The first is the fact that total factor productivity, which should be the main source of economic growth, has fallen. Companies, in the production process, combine fixed capital (plant, machinery and equipment) with the labor services of the workers they employ and with intermediate inputs (raw materials, energy, water, etc.). How these three factors of production combine is determined by the technology inserted in the capital and the quantity of goods and services produced reflects the productivity of the factors of production used.
A company can increase total factor productivity by increasing operational efficiency (for example, improving processes and cutting unnecessary expenses) or by using capital more intensively; However, these are once-and-for-all gains. The main source of increases in total factor productivity is the technological change that the company introduces in production through investment in new capital that replaces the previous one.

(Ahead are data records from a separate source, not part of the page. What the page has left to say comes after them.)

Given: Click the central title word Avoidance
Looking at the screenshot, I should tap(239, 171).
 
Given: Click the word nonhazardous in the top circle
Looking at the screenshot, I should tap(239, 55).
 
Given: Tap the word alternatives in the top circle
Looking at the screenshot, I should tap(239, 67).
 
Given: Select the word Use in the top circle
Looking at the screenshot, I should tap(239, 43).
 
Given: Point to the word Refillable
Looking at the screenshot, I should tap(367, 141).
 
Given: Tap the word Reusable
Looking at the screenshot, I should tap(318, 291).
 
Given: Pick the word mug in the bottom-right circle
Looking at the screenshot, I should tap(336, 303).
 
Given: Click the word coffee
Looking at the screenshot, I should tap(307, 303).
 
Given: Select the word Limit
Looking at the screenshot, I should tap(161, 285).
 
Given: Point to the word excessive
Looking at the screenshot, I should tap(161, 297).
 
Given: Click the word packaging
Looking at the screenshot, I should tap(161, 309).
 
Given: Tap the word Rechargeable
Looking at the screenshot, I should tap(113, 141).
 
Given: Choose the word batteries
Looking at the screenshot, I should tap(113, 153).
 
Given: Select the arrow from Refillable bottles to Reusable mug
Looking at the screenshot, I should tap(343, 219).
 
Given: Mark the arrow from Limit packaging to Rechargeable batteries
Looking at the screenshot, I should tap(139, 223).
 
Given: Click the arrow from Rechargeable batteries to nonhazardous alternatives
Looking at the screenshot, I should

What we observe in Mexico is a duality. We have, on the one hand, companies that have modernized technologically, particularly those linked to foreign trade, whether they produce exportable or importable goods, coexisting with other economic units that produce with obsolete technology. The former grow and the latter grow less or, worse still, are stagnant. What we observe in the aggregate explains, to a large extent, the very low average growth rate during recent years. Thus, for the period 2019-2024, total factor productivity did not increase and even in 2024 it fell by 0.35%, with another additional fall expected this year.
Intimately linked to the fact that factor productivity is stagnant, the second burden is the increasing participation of the informal sector in GDP and employment. We are talking about economic production units that are not formally established, so they are not registered with the federal authorities (SAT and IMSS) or with the local state and municipal authorities. These companies are generally very small, do not generate economies of scale and work with obsolete technology. Consequently, total factor productivity is very low and is also stagnant or even falling, a fact that is reflected in the stagnation of aggregate productivity.

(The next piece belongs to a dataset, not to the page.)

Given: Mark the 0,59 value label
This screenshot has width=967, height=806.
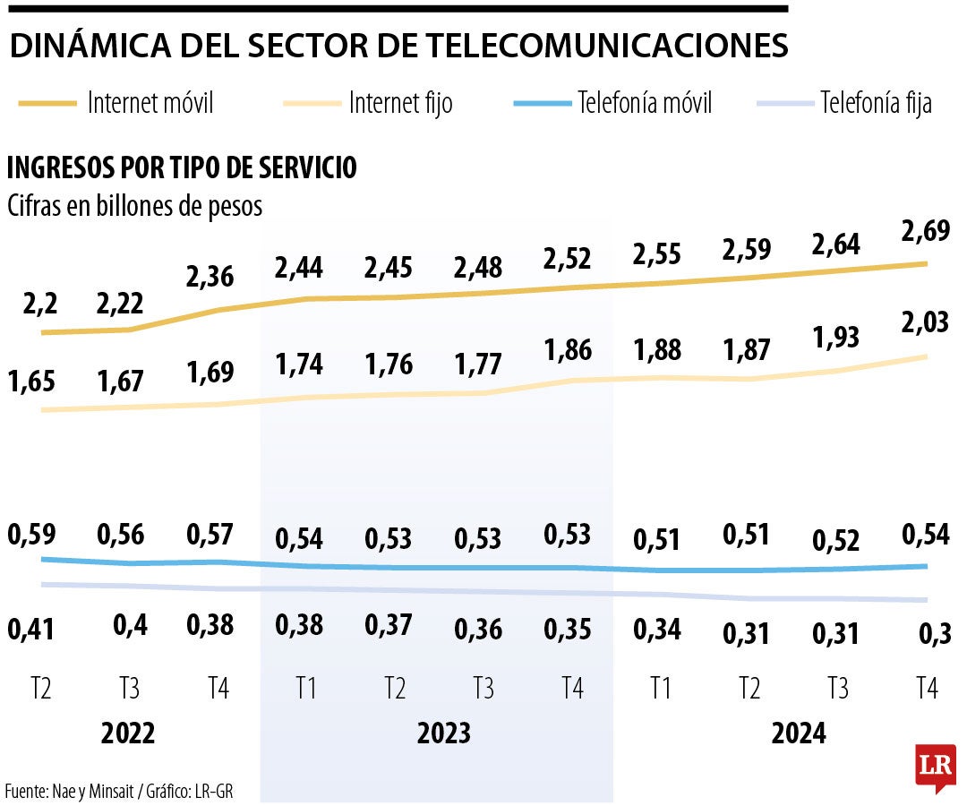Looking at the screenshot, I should [x=31, y=535].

There are several elements that determine whether a company operates in the informal sector, among which stand out high regulatory barriers to entry into the markets (notaries, permits and licenses seasoned with corruption), high costs of complying with tax obligations and employers’ obligations with the social security system, which act as an implicit tax on formal employment.
The INEGI reported that in 2024, companies operating in the informal sector of the economy employed 28.1% of the total employed population and contributed only 14.5% of GDP. If we include other forms of informality (employed people who lack access to social security), these represented 54.4% of the employed population and produced only 25.4% of GDP. In contrast, in the formal sector 45.6% of the total number of employed people were employed and produced 74.6% of the GDP.
What is even more serious is that the participation of the informal sector in the economy is increasingly greater. Thus, while in 2013 informal companies contributed 11.7% of the GDP, by 2019 this increased to 12% and by 2024 it rose to 14.5%, with an additional increase expected this year, given that, as the economy will practically not grow and there was no significant creation of formal jobs, the people who joined the labor market were employed in the informal sector, such that in October of this year the population employed in the informal sector represented 29.6 percent.
The third element that constitutes in itself a drag on economic growth and that also influences the fact that total factor productivity does not increase and encourages the growth of the informal economy is the set of changes in the legal framework, including constitutional modifications, which have deteriorated the rule of law and reduced legal certainty.
The destruction of institutional counterweights, the judicial reform that eliminated the independence of the Judicial Branch and subordinated it to the Executive Branch, the energy reform that discriminates against the private sector and the reform of the Amparo Law that leaves individuals and companies defenseless against arbitrary acts of the government are all elements that have inhibited private investment, technological modernization, the creation of formal jobs and economic growth.
Don’t expect things to be significantly better in the next few years than you experienced in the past seven years. Anyway, I wish you a happy and prosperous 2026.